それだけではない。つい先ほど恍惚感の中、我知らずあることを口にしていた。身体が冷め我に返った今改めてそのことを自覚し、いたたまれない。出来れば忘れたいとすら思っている。




だが彼(彼女)が気づいていないこと、そして男がわざと説明していないことがある。
逢っていないとき、男はむしろわざと、目の前にいない存在のことを考えないようにしていた。
男の方が少なくともある点においては、彼(彼女)がそうである以上に、相手のことを激しく求めていたからだ。

その感情には、男自身が自覚し肯定している部分と、そうでない部分があった。
まず、彼はエンヴィーの身体に非常な執着を感じる己を自覚していた。強欲の原理が指し示すように、目の当たりにすると欲望の赴くままに貪らずにはいられない。しかも相手は儚い人間ではなく生命の樹そのもののような存在。同じ激しさで、力強く応える。
それは最早、麻薬のような快楽。一旦触れてしまうと際限なく深みに引きずり込まれそうになる。だからいつもは無意識のうちにも考えないようにしていた。他のことで思考を占めるようにしていたのだった。例えば目の前の仕事、戦闘、日々の食事、通り過ぎていく人間たち。

同時に男は漠然とわかっていた。その一方で、身体への執着、肉欲そのもののような欲望の中に、よくわからない不透明な部分、自分でももてあます要素が混じっていることを。およそ情緒的ではない男はその感情を言語化する語彙を持ち合わせておらず、まだ向き合おうともしていない。ただぼんやりと意識しているのは、エンヴィーの肉体が男にとってただ性的な歓びをもたらすだけのものではないということだった。

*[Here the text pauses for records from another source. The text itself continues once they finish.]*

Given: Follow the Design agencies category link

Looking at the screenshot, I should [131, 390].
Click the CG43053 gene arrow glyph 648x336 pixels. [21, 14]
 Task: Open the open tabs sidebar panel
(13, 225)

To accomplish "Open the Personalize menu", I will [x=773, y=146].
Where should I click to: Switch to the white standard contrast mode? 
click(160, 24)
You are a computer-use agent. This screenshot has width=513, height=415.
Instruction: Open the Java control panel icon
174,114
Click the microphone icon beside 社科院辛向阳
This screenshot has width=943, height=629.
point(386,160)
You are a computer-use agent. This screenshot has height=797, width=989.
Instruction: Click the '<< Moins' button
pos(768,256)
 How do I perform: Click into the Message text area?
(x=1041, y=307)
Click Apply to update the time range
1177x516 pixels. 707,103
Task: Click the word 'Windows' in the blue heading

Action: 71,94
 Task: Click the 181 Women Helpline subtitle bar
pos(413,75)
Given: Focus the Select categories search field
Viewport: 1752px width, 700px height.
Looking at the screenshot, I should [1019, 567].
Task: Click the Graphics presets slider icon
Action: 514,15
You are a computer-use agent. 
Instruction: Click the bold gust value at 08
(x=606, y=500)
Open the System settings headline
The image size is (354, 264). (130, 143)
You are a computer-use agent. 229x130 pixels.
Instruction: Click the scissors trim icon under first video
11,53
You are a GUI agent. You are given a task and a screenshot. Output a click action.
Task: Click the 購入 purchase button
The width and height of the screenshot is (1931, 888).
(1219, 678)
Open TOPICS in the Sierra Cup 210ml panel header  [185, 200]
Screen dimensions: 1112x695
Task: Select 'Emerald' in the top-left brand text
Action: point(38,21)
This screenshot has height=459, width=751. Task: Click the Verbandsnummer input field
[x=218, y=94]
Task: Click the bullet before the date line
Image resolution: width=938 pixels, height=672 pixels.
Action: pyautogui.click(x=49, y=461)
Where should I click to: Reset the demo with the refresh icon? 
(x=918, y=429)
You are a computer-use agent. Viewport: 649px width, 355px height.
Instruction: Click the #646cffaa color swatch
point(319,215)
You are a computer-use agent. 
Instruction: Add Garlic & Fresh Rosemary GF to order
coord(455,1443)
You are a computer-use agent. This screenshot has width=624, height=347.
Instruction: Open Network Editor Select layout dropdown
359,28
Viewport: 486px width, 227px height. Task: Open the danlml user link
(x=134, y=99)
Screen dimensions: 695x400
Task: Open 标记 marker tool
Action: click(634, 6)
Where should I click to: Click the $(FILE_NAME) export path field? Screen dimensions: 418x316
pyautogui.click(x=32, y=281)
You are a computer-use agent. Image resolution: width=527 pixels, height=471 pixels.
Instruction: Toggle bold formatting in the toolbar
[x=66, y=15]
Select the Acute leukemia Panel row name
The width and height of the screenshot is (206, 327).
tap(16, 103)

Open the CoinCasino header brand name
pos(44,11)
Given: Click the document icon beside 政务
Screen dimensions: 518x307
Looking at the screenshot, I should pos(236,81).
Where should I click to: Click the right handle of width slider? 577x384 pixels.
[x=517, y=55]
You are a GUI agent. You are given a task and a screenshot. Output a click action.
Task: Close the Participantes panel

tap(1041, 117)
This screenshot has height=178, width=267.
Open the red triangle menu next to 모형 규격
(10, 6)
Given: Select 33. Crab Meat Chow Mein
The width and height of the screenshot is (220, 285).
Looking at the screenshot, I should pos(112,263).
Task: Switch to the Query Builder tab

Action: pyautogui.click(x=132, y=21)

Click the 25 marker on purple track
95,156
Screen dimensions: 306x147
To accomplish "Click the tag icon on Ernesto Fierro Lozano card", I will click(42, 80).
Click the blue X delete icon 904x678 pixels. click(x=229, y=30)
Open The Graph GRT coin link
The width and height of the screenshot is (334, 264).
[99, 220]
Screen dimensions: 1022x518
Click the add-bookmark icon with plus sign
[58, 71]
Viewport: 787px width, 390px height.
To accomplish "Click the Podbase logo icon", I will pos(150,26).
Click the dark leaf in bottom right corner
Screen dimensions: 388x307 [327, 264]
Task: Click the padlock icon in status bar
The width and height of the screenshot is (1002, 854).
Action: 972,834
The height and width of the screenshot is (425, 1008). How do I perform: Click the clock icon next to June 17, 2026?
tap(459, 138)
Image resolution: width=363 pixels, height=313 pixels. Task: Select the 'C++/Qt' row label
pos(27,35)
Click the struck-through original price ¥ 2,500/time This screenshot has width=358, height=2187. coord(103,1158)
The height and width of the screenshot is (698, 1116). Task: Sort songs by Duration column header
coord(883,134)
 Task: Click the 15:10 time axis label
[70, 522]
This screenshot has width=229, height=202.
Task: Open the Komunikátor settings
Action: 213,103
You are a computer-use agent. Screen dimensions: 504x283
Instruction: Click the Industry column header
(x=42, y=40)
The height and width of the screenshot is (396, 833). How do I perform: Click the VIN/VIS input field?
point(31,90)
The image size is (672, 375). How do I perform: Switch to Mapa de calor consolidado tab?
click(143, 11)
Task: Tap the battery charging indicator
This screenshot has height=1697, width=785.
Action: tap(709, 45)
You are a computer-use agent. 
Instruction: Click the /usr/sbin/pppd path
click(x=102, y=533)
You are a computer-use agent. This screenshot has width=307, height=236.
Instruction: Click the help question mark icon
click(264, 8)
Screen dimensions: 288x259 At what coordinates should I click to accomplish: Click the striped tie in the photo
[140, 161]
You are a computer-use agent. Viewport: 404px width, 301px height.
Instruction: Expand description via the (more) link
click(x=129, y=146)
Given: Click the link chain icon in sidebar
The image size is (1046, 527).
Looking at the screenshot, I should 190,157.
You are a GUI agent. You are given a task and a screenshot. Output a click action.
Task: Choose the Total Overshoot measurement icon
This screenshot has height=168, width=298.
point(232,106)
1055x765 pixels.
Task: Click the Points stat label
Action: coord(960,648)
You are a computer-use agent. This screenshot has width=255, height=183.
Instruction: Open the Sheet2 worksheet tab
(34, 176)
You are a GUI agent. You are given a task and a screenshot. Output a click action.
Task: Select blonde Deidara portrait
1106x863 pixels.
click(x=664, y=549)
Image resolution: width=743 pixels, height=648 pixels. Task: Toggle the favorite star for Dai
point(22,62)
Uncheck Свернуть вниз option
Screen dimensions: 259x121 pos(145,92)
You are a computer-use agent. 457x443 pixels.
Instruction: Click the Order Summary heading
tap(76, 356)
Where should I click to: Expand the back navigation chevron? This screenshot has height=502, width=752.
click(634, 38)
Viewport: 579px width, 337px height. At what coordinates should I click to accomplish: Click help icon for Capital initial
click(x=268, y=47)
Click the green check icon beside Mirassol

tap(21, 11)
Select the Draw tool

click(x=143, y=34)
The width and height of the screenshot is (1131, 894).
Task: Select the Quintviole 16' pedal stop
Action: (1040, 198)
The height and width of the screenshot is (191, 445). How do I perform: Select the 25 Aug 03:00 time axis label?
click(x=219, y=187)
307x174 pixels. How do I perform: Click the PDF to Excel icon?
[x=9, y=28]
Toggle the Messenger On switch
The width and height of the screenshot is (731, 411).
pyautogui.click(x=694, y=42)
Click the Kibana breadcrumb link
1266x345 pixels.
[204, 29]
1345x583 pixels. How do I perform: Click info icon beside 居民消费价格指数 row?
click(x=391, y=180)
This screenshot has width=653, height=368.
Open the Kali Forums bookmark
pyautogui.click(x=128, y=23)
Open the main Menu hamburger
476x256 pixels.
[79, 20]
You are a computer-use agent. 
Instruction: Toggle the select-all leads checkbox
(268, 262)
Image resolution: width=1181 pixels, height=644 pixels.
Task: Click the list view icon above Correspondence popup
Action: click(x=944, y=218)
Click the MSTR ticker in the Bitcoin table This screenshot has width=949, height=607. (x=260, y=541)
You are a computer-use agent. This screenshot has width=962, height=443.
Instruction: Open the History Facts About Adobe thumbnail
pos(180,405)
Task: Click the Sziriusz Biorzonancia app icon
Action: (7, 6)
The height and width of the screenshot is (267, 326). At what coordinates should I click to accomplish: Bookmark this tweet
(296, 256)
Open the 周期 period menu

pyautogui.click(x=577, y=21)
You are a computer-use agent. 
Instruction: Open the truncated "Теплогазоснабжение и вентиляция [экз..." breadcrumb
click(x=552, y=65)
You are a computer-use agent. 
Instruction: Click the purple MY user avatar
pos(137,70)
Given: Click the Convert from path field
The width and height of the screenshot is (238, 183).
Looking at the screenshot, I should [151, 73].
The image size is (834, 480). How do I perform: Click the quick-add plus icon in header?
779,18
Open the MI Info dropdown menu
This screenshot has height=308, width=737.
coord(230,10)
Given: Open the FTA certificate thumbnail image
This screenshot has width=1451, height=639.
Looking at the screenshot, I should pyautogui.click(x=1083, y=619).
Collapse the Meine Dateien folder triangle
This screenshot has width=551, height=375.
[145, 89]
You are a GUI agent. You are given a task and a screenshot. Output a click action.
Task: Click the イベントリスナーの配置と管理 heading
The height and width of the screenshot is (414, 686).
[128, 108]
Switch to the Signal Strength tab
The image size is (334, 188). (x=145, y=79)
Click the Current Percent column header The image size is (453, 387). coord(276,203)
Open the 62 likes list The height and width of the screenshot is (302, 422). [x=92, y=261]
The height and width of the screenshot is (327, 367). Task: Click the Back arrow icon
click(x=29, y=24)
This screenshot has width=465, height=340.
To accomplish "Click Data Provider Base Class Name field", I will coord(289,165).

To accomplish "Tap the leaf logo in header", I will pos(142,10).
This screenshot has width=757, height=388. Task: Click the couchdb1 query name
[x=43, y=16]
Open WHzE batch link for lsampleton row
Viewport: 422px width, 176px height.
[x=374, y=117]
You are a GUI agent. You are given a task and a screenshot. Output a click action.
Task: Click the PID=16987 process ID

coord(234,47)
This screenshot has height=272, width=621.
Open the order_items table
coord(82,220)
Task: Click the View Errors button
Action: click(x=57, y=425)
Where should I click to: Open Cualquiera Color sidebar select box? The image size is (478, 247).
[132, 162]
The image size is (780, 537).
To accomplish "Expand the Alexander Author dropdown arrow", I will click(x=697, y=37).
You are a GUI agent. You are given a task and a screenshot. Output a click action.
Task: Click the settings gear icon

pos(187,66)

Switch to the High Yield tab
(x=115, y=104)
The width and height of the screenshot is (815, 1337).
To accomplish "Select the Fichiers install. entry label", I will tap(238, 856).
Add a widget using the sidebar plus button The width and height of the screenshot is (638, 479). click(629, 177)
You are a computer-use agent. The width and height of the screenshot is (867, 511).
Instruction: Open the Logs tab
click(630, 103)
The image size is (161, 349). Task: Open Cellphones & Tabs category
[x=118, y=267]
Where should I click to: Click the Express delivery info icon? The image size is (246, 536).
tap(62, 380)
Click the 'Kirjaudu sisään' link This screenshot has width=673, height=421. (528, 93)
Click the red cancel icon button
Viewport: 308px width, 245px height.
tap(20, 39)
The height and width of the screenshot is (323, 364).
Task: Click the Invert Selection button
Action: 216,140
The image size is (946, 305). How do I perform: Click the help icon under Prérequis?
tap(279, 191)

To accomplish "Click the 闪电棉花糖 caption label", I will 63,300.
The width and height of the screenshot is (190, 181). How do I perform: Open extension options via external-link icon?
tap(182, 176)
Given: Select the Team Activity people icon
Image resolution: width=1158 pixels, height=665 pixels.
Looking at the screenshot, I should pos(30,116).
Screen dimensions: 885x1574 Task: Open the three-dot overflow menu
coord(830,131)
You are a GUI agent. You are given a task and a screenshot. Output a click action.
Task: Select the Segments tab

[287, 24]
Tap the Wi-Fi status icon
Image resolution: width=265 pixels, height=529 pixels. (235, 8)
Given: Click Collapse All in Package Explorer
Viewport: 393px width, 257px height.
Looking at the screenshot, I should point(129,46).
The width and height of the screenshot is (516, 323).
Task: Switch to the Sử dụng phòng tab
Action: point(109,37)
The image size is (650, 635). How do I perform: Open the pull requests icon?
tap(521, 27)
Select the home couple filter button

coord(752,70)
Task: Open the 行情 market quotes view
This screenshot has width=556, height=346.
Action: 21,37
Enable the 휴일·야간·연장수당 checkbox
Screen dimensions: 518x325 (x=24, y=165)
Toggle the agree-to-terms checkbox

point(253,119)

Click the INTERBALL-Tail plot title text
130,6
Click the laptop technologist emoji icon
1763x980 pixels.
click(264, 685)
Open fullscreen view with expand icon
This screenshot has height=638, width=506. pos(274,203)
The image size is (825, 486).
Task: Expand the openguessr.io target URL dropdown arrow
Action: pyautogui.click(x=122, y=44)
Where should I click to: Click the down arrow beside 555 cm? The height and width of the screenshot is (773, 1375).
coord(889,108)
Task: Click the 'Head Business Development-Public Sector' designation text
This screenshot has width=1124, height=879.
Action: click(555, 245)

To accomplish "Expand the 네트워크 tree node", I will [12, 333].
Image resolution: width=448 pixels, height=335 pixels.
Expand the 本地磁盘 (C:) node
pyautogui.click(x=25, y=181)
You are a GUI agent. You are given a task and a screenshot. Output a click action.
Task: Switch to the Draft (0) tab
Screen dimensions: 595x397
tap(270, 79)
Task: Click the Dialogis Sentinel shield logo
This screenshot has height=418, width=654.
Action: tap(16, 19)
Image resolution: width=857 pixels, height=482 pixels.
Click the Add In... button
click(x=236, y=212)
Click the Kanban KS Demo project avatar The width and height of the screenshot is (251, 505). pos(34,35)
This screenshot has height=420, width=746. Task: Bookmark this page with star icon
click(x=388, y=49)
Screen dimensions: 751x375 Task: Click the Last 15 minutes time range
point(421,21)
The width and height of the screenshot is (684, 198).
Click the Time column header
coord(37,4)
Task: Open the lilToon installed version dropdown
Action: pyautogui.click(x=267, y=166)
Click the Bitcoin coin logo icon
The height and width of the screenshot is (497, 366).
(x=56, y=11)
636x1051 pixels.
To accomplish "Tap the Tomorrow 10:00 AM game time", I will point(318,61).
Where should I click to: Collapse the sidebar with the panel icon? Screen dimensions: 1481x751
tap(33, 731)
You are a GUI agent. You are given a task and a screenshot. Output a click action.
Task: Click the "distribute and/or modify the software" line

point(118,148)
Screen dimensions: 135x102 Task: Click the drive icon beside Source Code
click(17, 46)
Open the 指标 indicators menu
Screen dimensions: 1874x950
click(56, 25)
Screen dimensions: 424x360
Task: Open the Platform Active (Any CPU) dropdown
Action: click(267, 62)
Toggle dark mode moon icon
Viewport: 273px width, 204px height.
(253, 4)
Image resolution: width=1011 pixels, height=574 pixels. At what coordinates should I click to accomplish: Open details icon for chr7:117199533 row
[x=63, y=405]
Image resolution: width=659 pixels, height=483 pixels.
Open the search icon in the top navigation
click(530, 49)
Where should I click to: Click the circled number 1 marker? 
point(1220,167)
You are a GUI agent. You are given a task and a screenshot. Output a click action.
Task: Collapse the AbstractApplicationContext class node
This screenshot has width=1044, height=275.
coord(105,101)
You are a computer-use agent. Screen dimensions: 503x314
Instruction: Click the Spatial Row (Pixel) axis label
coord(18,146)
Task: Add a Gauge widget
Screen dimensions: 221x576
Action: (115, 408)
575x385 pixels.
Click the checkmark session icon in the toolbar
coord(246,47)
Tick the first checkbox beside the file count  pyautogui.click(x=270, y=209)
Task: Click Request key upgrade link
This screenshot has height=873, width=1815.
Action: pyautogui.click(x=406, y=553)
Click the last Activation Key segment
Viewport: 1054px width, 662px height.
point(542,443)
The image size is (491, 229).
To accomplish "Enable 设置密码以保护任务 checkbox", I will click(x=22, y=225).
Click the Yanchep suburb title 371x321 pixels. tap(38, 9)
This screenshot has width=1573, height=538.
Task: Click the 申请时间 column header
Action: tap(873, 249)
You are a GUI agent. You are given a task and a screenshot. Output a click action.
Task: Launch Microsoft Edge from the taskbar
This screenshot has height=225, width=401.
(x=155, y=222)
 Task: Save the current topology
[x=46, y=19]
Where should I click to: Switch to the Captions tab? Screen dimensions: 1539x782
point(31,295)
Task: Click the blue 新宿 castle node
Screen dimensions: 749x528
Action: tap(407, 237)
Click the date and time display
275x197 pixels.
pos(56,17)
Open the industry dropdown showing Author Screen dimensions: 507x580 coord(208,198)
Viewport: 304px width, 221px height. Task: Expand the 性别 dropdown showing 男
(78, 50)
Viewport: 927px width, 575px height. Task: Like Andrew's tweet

そもそも関係の始まりからして、交わりは意味を帯びていた。
同胞のホムンクルスであるエンヴィーが「偽の雌雄同体」であることをこの目で確かめ抱いたそのときから、そこに彼は自らが求めてやまないものの似姿、来るべき究極の肉体、永遠の命と完成された身体の幻影を見ている。
だから手を伸ばし、かき抱く。組み敷き交じり合おうとする。


……いや、それだけではない。
時として、彼(彼女)と逢うことは、男にとって自らの存在原理と直接対峙することを余儀なくされるような恐怖を伴っていた。
そして今もそれを感じている。


さっきの光景が、頭を離れないからだ。



「………好き、」


達したとき、敗北宣言のように短く、苦しい息で漏らした。その後ぐったりと力なく頭をシーツに沈めた。背けた顔が長い髪に覆われ、その表情を隠していた。逢いたかったとしがみつくのが珍しければ、こんなときにそんな告白めいた台詞を漏らすのもこれまでなかった。もう何度も身体を重ねてきたのに。
負けたのは自分の方だったかも知れない。
不覚にも、一瞬、その言葉に思考全てを持って行かれそうになったのだから。


人を模した人ならざる身とはいえ、その台詞の意味はよくわかっていた。長い生の間、関りを持った女は数知れない。むしろ聞き飽きていたはずだった。
それにも関わらず激しく驚いた。我知らず揺さぶられた。何故かはわからない。
ただ唐突にその時、自分が今まで一度たりとも、誰かに向けてその言葉を使ったことがないことに思い至った。
そしてその言葉が、他ならぬ同胞の口から己へと発されたことの不思議さに、刹那、打たれた。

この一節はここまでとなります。